→ Your assignment
The result should consist solely of the line containing "Image resolution: width=1351" and the lines that follow it below, each reproduced exactly, the last line included.

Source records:
● ● ●

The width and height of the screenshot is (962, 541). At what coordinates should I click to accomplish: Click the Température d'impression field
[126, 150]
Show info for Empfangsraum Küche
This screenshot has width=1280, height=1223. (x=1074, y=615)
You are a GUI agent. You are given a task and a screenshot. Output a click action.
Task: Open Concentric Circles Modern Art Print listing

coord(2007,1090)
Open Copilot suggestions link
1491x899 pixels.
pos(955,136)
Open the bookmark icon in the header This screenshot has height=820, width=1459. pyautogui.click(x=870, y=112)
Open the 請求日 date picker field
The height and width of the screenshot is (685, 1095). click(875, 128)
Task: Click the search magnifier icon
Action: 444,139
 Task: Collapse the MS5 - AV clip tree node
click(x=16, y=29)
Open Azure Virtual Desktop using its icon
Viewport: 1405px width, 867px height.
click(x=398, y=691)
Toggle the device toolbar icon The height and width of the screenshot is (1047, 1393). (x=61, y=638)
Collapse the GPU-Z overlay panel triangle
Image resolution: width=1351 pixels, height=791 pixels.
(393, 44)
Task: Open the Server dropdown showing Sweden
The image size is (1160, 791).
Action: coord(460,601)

● ● ●

→ Output for this task
Image resolution: width=1351 pixels, height=791 pixels.
(393, 44)
Task: Open the Server dropdown showing Sweden
The image size is (1160, 791).
Action: coord(460,601)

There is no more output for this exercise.